Admitting that all his symphonies were loosely programmatic, Tchaikovsky once observed, “I should be sorry if symphonies that mean nothing should flow from my pen.” The Sixth does indeed have a hidden message in it, but one that the composer never revealed. He told his nephew Vladimir Davidov, whom he called Bob, that the program to the Sixth Symphony would remain “an enigma.” “Let them try and guess it!” he teased, and that challenge has proven both compelling and formidable. Tchaikovsky scholar R. John Wiley suggests that rather than prophesying the composer’s death, the Sixth Symphony is part of a grand cycle, beginning with the ballet The Sleeping Beauty, in which the composer alternated between works that explore a quality of fantasy and ones that address the sadder realities of life in the late 19th century. This Symphony just happened to be the next in this series, he proposes.
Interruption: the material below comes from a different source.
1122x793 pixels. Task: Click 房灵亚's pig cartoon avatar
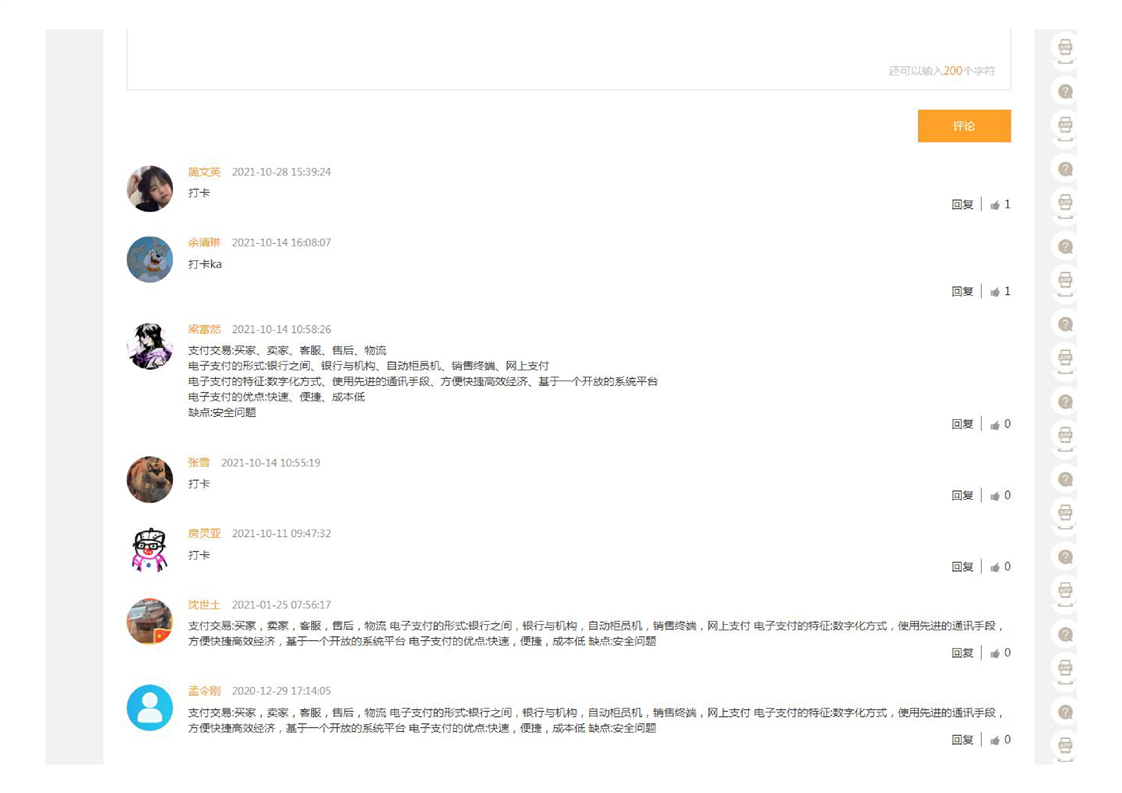tap(150, 550)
But the Sixth Symphony’s private program was obviously close to Tchaikovsky’s heart. He felt the work so personally that he frequently shed tears as he thought about the main themes. And as the orchestration neared completion in August 1893, he informed Davidov, “I can tell you in all sincerity that I consider this symphony the best thing I have done. … And I love it as I have never loved any of my compositions.”

Despite quoting from the Orthodox Requiem at the climax of the despairing first movement, and composing a gradual diminishing of light at the work’s conclusion, Tchaikovsky was as robust and high-spirited during the Symphony’s genesis as he had been at any time in his life. In the week between the premiere and his death, he even remarked casually to his brother, “I feel I shall live a long time.”

The first movement’s ominous Adagio introduction establishes the prevailing mood. The melodic contour of a rising phrase that then collapses downward has led many to interpret this theme, and the entire Symphony, as a symbol of struggle and failure. The popular second theme (Allegro non troppo) is a broad, lyrical melody of the intensely Romantic variety heard so often in Tchaikovsky’s ballets, but this brief moment of consolation does little to soothe the pervasive mood of despair. The exposition is unusually long, taking up half of the first movement in performance time, and ends with a dynamic marking of pppppp—the quietest of the whole Symphony. The compression of the sometimes frightening development section and recapitulation boldly intensifies the drama.

The second movement (Allegro con grazia) is a waltz: a genre in which Tchaikovsky excelled when writing for the Imperial Theatre. But the unusual 5/4 meter makes it a waltz like no other he had ever composed. It is meant to be played gracefully, and the movement proceeds with surprising elegance despite the metric quirk. Critics have responded to it as either delightful and childlike or intentionally distorted and macabre, depending on the interpretation of the work as a whole.

Instead of a scherzo, Tchaikovsky wrote a lighthearted, rollicking march for the third movement (Allegro molto vivace), cast in a sonata form without a development section. Wholly within the sound world of The Nutcracker, the verve and grandeur of the string writing is exceptional, and the joy it expresses is real, not illusory or ironic (as so many commentators are eager to make it).

The long, slow finale (Adagio lamentoso) is a significant departure from the standard model. The poignant opening theme and the more consolatory second theme are both fashioned from downward scales, which through repetition and development reach a painful emotional climax. Tchaikovsky harmonizes the themes in parallel triads, mostly voiced in inversion without a stabilizing root in the bass. In the recapitulation the second theme is restated in a slow and gradual diminuendo, with a reference at the end to the Symphony’s disconsolate introductory motif.